RFA Endoscopic Treatment – Central Maine Medical Center offers these treatments at The Cynthia A. Rydholm Cancer Treatment Center, which has state-of-the-art radiation therapy services, including EBRT and brachytherapy, and is accredited by the American College of Radiology.
Chemotherapy for Bile Duct Cancer
Chemotherapy is the use of medical drugs to treat cancer. Also known as medical oncology, it involves giving these drugs in the vein (IV) or taking them by mouth. Since they go directly into the bloodstream, they reach all areas of the body.
Like radiation therapy, doctors may not agree on whether chemotherapy is helpful for bile duct cancer. Still, your physician may decide it is useful for your case.

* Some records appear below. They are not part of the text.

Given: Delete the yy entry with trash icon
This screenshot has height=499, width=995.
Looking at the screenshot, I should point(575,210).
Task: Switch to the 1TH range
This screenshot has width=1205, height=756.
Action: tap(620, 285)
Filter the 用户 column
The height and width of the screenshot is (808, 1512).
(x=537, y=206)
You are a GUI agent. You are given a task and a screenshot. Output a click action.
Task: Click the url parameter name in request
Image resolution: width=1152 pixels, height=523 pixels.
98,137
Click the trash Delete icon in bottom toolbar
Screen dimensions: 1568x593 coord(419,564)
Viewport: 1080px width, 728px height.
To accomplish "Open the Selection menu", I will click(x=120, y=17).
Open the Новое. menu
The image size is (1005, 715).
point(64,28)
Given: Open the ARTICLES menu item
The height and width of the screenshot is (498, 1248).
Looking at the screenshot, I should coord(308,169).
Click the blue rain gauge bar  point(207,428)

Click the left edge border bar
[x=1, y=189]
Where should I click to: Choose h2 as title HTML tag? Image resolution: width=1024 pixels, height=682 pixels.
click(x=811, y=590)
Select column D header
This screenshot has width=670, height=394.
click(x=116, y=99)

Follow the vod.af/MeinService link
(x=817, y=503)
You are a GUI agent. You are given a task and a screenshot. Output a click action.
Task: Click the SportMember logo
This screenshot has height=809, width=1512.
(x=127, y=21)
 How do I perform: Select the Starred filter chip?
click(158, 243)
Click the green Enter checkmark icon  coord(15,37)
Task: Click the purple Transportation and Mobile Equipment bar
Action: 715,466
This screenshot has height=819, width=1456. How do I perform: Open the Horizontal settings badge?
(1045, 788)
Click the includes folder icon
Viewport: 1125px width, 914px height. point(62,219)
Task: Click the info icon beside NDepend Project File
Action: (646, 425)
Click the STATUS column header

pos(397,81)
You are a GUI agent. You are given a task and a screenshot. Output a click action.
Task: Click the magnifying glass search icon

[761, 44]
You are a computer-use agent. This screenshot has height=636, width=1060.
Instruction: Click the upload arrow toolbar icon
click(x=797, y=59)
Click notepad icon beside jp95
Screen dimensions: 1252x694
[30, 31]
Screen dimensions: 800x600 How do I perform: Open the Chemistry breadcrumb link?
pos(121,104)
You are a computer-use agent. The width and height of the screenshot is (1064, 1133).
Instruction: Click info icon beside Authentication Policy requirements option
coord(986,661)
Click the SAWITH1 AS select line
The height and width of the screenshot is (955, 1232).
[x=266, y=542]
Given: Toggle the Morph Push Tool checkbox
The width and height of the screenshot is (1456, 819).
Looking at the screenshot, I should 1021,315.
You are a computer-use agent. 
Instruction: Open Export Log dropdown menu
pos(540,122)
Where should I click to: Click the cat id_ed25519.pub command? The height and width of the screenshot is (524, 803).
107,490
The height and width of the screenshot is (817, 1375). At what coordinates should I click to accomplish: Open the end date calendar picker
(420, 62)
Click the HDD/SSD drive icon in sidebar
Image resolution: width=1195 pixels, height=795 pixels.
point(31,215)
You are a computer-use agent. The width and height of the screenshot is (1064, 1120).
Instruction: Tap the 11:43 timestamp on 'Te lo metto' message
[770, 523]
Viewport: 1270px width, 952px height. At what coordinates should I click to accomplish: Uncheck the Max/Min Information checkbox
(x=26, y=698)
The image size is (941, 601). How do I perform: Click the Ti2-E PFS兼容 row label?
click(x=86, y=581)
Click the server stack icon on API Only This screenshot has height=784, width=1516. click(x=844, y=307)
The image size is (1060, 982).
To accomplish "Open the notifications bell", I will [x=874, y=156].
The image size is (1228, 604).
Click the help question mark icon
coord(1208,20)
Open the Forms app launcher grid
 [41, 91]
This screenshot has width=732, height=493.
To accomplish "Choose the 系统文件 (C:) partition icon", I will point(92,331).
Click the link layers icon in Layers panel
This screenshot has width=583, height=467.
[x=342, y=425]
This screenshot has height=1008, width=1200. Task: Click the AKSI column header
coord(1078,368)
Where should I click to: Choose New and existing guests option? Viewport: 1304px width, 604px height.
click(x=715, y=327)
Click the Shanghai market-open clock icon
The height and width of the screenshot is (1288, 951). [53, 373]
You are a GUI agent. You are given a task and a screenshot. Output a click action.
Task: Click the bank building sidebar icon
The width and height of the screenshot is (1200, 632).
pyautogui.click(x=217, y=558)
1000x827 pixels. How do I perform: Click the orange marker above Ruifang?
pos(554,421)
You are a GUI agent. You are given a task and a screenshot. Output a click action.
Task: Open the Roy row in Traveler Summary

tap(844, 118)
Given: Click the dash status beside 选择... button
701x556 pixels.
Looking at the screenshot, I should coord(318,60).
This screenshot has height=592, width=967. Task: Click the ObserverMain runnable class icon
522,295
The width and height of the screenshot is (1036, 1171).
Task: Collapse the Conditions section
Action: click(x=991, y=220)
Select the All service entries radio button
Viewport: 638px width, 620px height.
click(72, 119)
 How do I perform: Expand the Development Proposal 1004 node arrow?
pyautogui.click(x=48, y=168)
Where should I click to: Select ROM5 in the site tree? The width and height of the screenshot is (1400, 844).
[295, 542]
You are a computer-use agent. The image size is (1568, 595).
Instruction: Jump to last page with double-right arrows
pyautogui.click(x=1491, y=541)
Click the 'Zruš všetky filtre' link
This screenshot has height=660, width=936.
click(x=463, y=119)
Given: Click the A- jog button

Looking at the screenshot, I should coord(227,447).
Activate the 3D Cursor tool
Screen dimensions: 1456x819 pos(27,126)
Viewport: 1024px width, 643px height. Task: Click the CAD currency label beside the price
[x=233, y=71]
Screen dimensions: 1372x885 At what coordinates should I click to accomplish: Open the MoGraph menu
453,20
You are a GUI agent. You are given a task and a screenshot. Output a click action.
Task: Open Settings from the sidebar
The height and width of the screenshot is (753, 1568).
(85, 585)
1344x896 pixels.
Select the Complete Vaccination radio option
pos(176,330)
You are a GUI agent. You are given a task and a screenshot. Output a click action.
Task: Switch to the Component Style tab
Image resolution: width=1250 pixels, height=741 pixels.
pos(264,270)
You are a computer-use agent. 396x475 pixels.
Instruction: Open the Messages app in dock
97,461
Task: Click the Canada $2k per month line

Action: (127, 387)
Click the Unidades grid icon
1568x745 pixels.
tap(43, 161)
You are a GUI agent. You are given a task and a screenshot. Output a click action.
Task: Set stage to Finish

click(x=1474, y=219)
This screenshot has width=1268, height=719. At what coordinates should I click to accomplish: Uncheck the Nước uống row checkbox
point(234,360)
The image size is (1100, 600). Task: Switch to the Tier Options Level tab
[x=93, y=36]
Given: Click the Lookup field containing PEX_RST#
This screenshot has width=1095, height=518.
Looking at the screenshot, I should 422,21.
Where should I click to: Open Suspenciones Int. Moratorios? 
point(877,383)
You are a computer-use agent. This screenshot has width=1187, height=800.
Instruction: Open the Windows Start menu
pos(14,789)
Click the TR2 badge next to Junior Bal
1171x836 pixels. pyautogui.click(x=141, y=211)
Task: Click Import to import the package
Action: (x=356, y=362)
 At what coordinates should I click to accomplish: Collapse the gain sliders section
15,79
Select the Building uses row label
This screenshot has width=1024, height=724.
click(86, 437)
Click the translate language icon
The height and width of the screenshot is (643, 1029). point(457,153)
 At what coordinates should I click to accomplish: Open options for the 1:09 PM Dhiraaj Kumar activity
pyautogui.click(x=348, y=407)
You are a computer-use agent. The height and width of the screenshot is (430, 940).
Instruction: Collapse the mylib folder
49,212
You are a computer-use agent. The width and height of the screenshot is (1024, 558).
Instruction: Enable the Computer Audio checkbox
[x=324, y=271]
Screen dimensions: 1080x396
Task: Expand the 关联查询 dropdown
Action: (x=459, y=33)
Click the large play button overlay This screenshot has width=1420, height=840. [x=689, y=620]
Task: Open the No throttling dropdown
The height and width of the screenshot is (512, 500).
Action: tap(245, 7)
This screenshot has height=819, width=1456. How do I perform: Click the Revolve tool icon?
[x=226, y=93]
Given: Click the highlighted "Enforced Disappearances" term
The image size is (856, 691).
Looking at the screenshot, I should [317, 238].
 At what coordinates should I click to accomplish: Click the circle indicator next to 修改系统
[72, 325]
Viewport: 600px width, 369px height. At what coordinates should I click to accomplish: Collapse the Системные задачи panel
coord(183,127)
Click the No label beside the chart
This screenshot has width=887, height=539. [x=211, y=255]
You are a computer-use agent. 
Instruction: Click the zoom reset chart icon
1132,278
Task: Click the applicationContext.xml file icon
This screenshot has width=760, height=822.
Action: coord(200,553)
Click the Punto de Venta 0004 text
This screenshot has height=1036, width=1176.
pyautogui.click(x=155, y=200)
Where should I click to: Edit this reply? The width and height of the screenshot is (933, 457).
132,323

Chemotherapy may be used in one or a combination of several ways to treat bile duct cancer:
- To shrink tumors before surgery to make them smaller and easier to remove
- To lessen the odds that cancer will return after surgery has removed the tumors
- To help people whose cancer can’t be operated on to live longer
- To slow the growth of or reduce the size of tumors that are creating painful symptoms by pressing on nerves.
Central Maine Comprehensive Cancer Center offers our cancer patients who need medical oncologists the services of Hematology-Oncology Associates practice, which is committed to offering the most current, individualized, compassionate and convenient care for cancer patients and their families.